Estimate how frequently Python packages are imported across public GitHub repositories.
We determine package popularity by:
- Randomly sampling GitHub repositories with Python as the main language
- Analyzing Python import statements in these repositories
- Extrapolating findings based on the total Python repository count (~18M repositories
The system continually improves its accuracy by sampling additional repositories every 6 hours via GitHub Actions.

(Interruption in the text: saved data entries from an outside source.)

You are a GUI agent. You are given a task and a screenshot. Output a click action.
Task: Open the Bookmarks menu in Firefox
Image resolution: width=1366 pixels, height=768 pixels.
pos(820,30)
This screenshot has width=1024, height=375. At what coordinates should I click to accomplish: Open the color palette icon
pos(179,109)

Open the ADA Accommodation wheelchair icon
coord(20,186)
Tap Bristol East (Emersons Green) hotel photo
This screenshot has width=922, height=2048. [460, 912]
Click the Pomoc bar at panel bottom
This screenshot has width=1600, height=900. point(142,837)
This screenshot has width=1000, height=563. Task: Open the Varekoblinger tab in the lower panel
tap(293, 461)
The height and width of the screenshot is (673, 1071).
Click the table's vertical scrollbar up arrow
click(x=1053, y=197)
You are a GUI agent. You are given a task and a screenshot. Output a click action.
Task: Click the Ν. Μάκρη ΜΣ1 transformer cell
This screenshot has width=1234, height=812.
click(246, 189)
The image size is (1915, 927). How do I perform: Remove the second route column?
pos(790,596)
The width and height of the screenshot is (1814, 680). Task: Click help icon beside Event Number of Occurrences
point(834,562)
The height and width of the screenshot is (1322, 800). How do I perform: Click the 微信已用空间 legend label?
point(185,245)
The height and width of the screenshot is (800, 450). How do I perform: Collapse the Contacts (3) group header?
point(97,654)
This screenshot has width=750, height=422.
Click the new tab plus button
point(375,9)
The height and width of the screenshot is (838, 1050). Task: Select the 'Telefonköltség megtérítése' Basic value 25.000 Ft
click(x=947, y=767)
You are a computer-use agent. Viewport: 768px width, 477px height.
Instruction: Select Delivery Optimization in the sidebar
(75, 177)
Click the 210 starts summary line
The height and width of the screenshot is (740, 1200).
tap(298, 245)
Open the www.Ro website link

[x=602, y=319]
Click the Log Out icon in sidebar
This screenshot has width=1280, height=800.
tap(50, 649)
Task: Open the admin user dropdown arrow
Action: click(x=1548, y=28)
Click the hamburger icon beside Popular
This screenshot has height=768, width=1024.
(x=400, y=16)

Note: We have stopped considering standard Python libraries but have not yet removed all the data.
Script | Purpose |
---|---|
find_repos.py | Queries GitHub API for random Python repositories |
analyze_imports.py | Extracts import statements from repository files |
count_libs.py | Aggregates and calculates package usage statistics |
update_readme.py | Refreshes this README with latest data |
total_python_repos.ipynb | Estimates total Python repository count on GitHub |
File | Description | Format |
---|---|---|
repos.jsonl | Details of processed repositories | JSONL |
imports.jsonl | Raw import statements extracted from repos | JSONL |
library_counts.csv | Aggregated package usage statistics | CSV |
Our GitHub Actions workflow orchestrates the entire process:
Find Random Repos → Analyze Imports → Count Package Usage → Update Statistics → Refresh README
Rank | Library | Count |
---|---|---|
1 | numpy | 2923 |
2 | matplotlib | 978 |
3 | torch | 921 |
4 | pandas | 908 |
5 | requests | 685 |
6 | django | 632 |
7 | cv2 | 585 |
8 | sklearn | 508 |
9 | utils | 457 |
10 | scipy | 457 |
Last updated: 2025-04-08 12:54:10 UTC